Les Dés
7.4
Les Dés

livre de Ahmet Altan ()

Mécanique mentale d'un terroriste

Après Madame Hayat qui offrait à son jeune protagoniste l’apprentissage de la liberté, le dernier roman d’Ahmet Altan nous plonge cette fois dans le processus mental inverse : un adolescent assoiffé d’honneur et de justice devient un redoutable terroriste, tuant aveuglément au nom de la loi de son clan.

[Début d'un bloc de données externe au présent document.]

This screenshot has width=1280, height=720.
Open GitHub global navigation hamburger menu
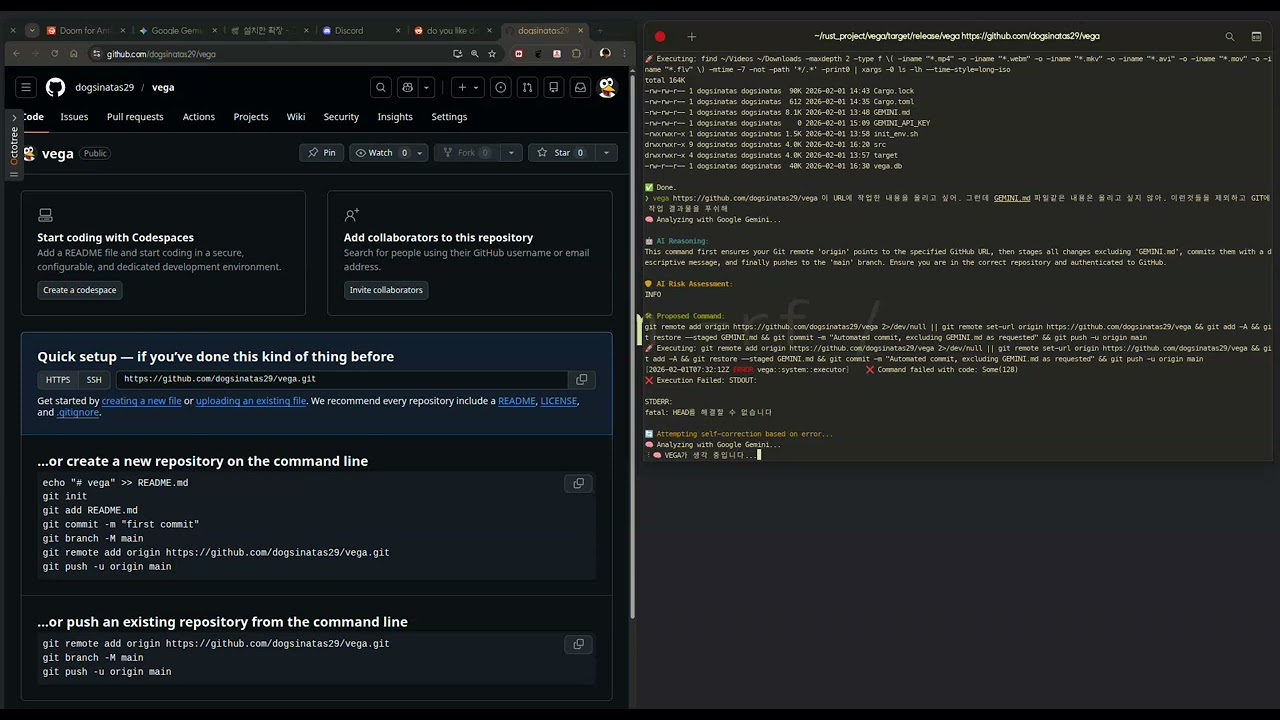click(x=26, y=88)
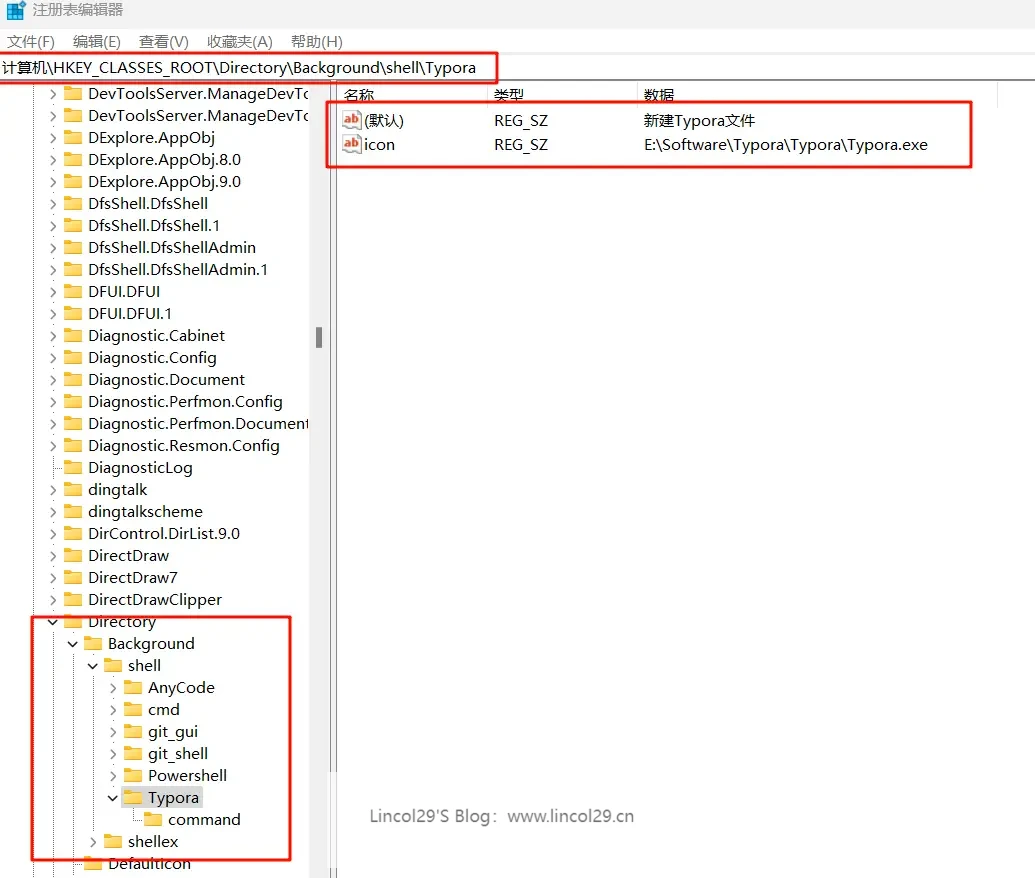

En ce début de XXe siècle où l’empire ottoman vacille, trois frères tcherkesses, Arif, Hakkî et Ziya, vivent à Istanbul. Ziya, le plus jeune, n’est qu’adoration pour son aîné, Arif, puissant et charismatique caïd de la pègre. Lorsque celui-ci est assassiné, l’adolescent de seize ans, très tôt façonné au code d’honneur des siens, entreprend aussitôt de le venger et abat le meurtrier en plein tribunal. Trop jeune pour la peine capitale, il est condamné à la perpétuité dans ces geôles semblables « aux ténèbres sanglantes du ventre d’une femelle requin dont la progéniture s’entredévore avant même de voir le jour ». C’est dans cette mort à petit feu qu’il découvre la passion du jeu et l’ivresse de mourir et renaître sans fin à chaque roulement de dés. Quand, huilés par d’obscures tractations, les verrous de la prison laissent finalement échapper le jeune homme, le tueur doublé d’un flambeur est plus que jamais une mèche d’amadou...

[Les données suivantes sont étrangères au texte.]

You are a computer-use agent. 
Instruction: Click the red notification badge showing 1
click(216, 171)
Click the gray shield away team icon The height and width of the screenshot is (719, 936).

L’intelligence de l’analyse rivalise avec les beautés de plume de cet auteur qui s’impose décidément comme un maître écrivain. Le plus grand talent préside à sa dissection psychologique de ce jeune homme construit dès le plus jeune âge dans le refoulement des émotions, pour lui comme autant de faiblesses. Ses tourments intérieurs dont, faute de les comprendre, encore moins de les verbaliser, il est le jouet inconscient, il prétend les faire taire, tuant l’humain en lui avec la force de sa haine, pour s’accrocher aux seuls repères qu’on lui ait jamais présentés, clairs et rassurants dans leur aveugle rigidité d’armure : le code d’honneur de son clan, le culte de sa toute-puissance et le devoir de le défendre coûte que coûte. « Mourir valait toujours mieux que de vivre dans le déshonneur. »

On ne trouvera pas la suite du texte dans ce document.